Spirit of old master drives sailor in Vendee Globe bidSports | AGENCE FRANCE-PRESSE 31 Jul 2020
As far as Kojiro Shiraishi is concerned, a Japanese sailing the gruelling Vendee Globe round-the-world race is akin to a Frenchman taking up sumo wrestling.
"It's a miracle," says Shiraishi, pictured, who will return to the epic high seas adventure in November after making his debut four years ago.
Back in 2016, the sailor, who hails from Kamakura, a Pacific coastal town to the south of Tokyo, cut a dash by posing on the quay at the start line dressed in traditional Japanese costume and carrying a ceremonial saber in his belt. Now the 53-year-old has a high-performance boat, sponsors and the status of a professional sailor.
Shiraishi's love of the high seas and single-handed racing was nurtured in his home town. It became a full-blown love affair after meeting mentor Yukoh Tada, the pioneering Japanese yachtsman who committed suicide in 1991.
Each craft sailed by Shiraishi bears the name Spirit of Yukoh.
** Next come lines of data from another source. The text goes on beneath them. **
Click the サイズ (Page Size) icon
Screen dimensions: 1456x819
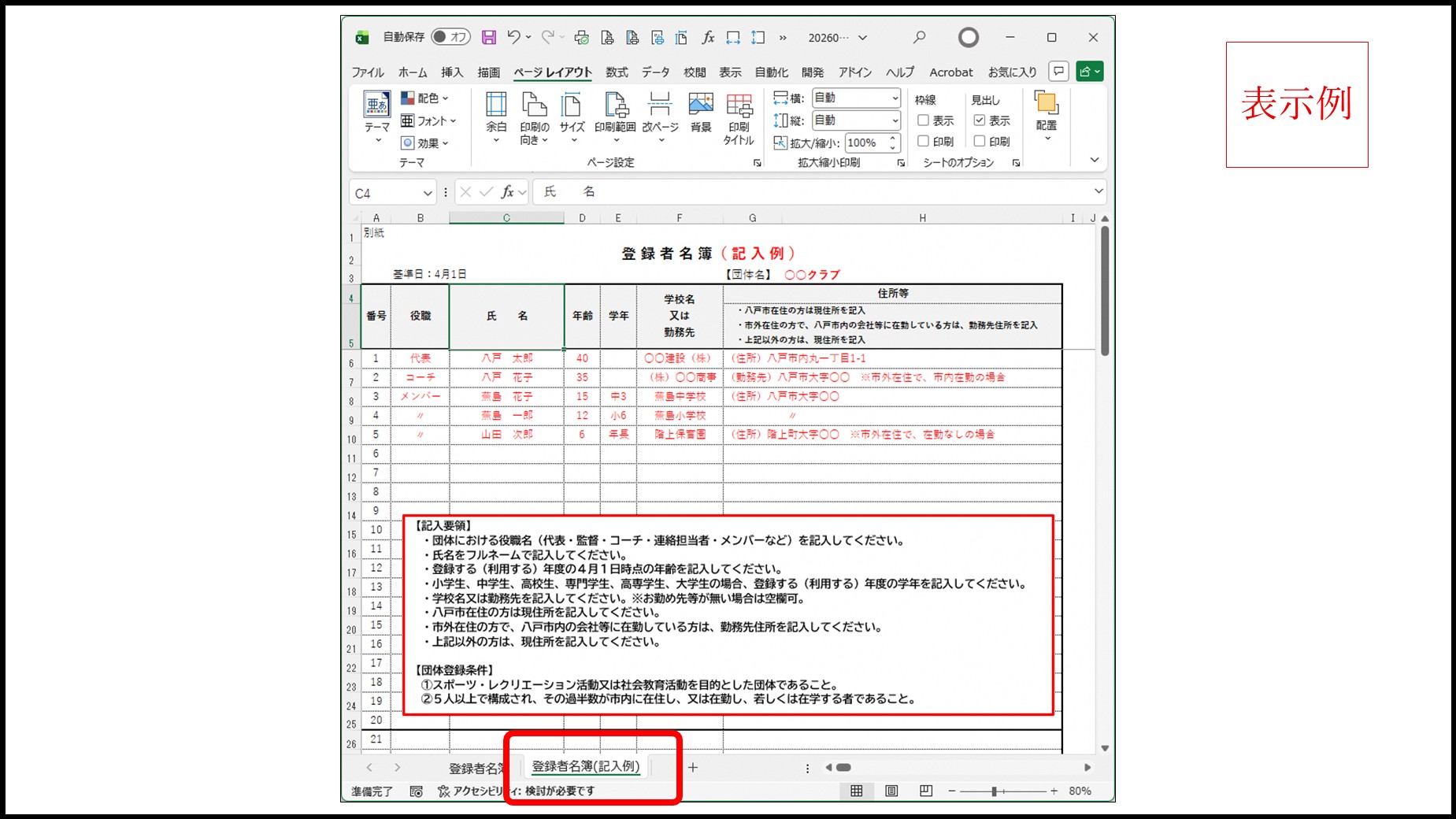point(571,113)
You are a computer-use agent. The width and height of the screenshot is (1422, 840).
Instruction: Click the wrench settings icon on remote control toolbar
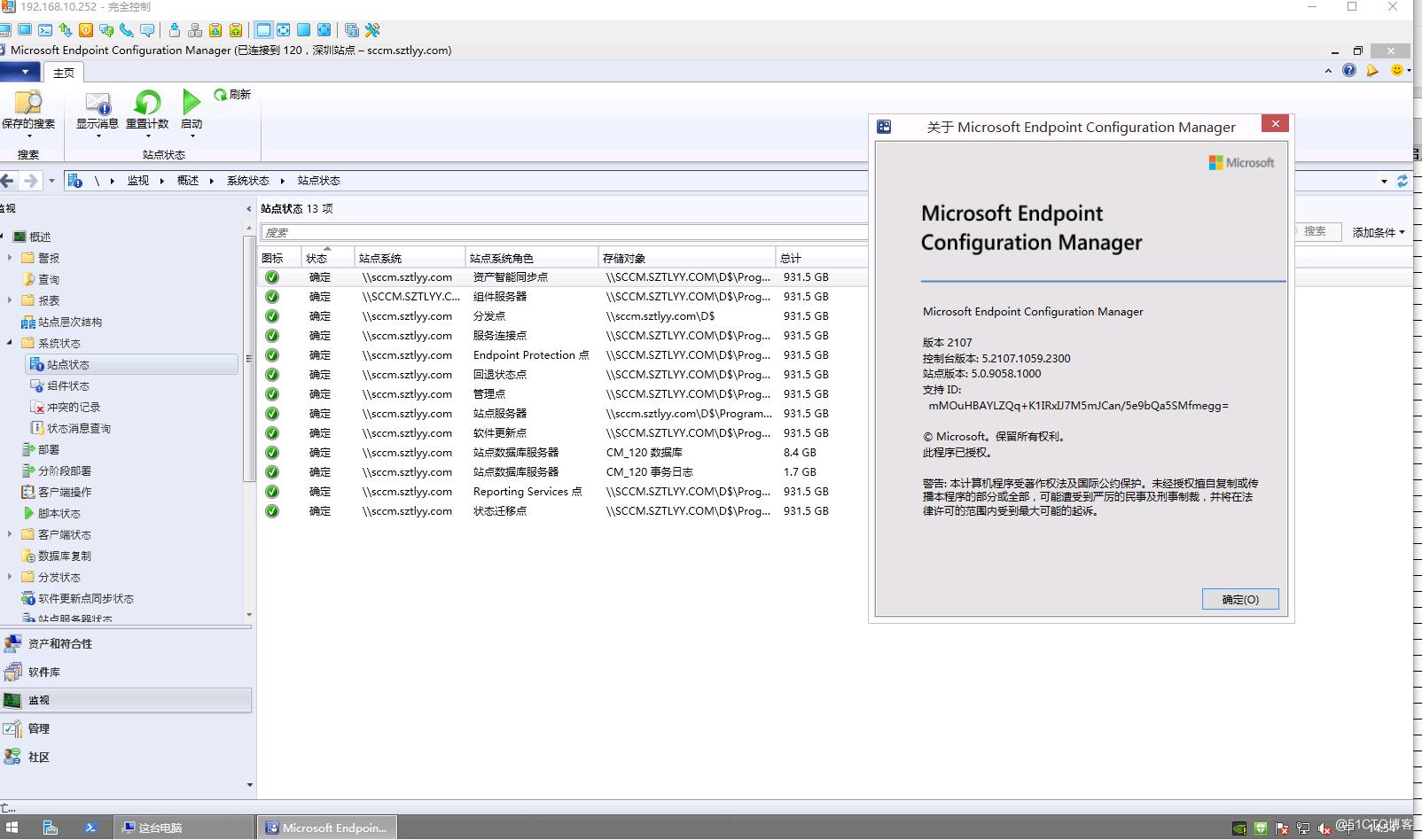(373, 29)
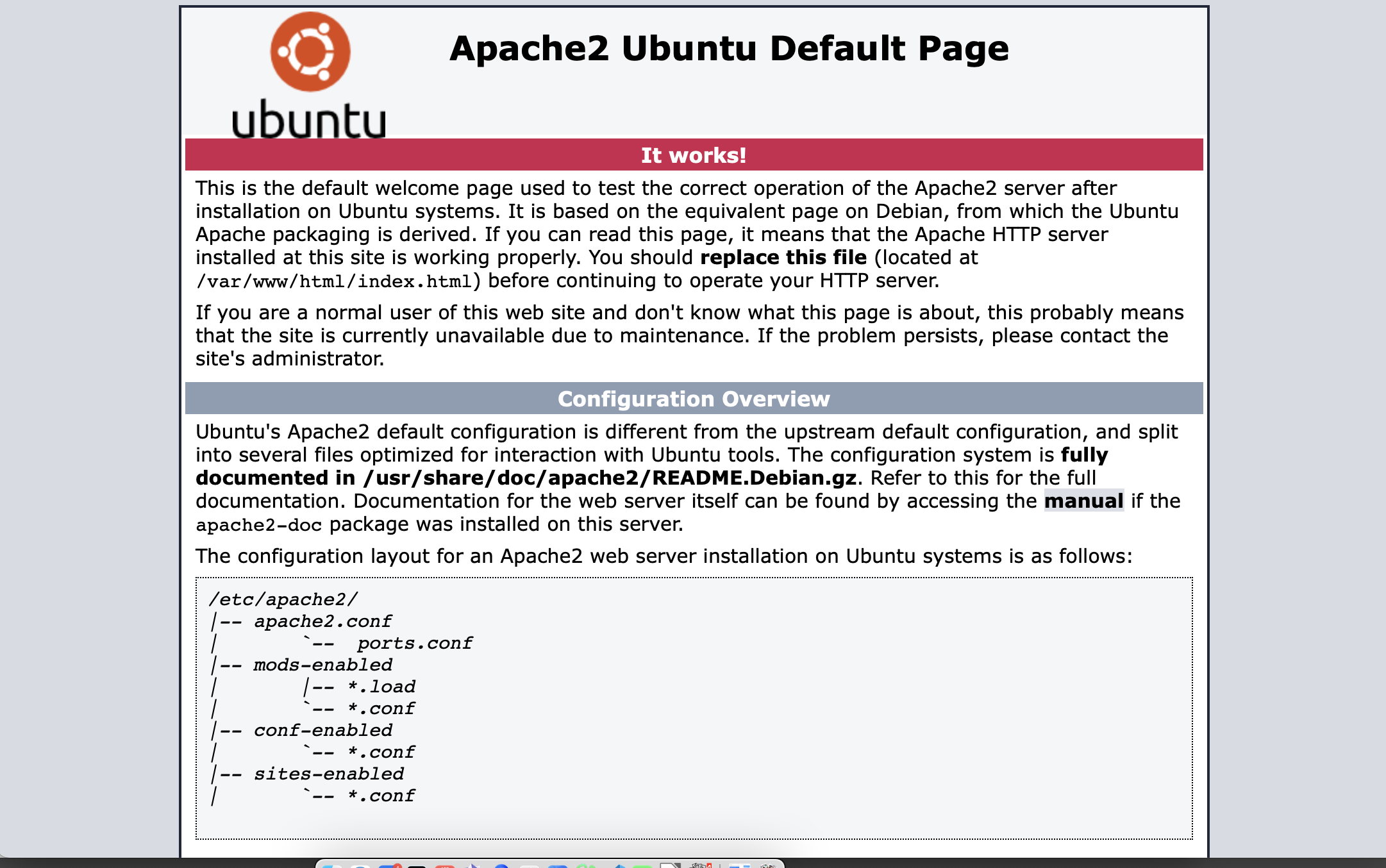Click mods-enabled entry in config tree
This screenshot has height=868, width=1386.
coord(322,665)
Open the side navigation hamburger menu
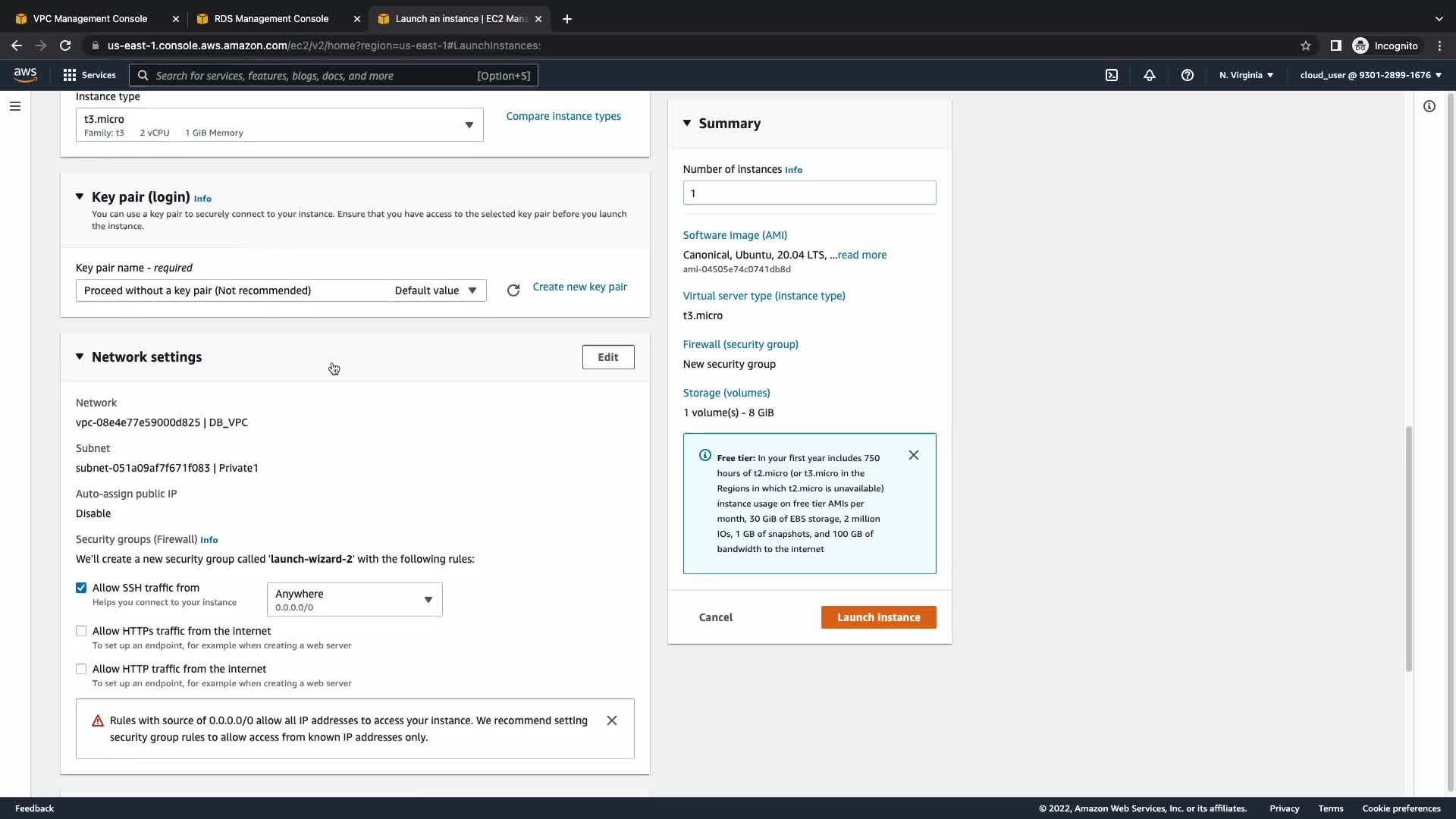 pyautogui.click(x=15, y=106)
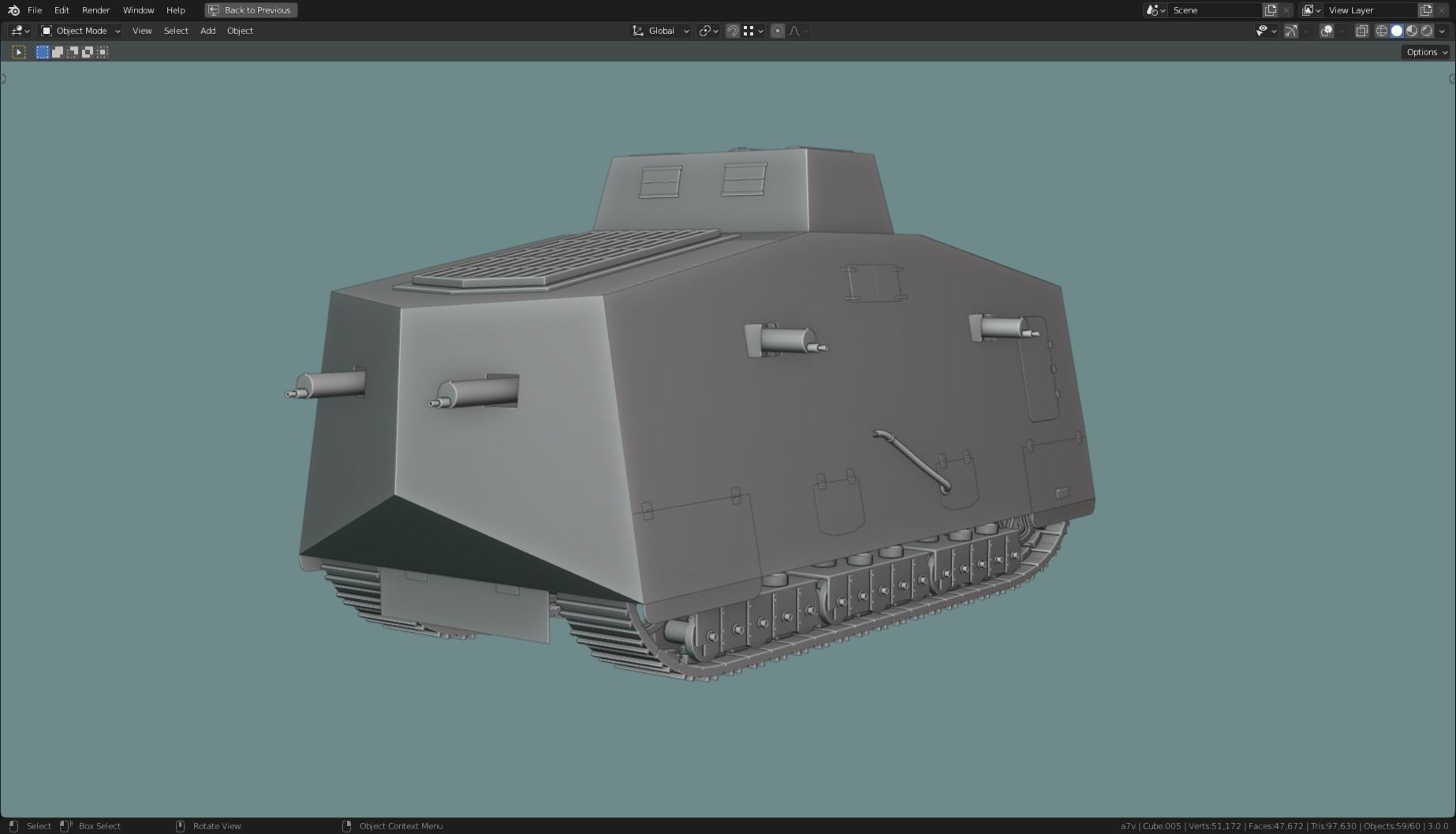Open the transform orientation Global dropdown

660,31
"I got to know the Vendee Globe thanks to my master, Yukoh Tada. I came to see the start of the race three times and I said to myself that one day I will do this race," Shiraishi said.
His first attempt in 2016, when he was the first Asian to take part in the race, ended in disappointment with a demasting on his 10-year-old vessel in the Indian Ocean.
"It was a last-minute project, even getting to the start line was a great victory," he added.
"Being Japanese and trying to do the Vendee Globe is extremely difficul - it's a like a Frenchman leaving for Japan to become a sumo wrestler. It was a miracle!"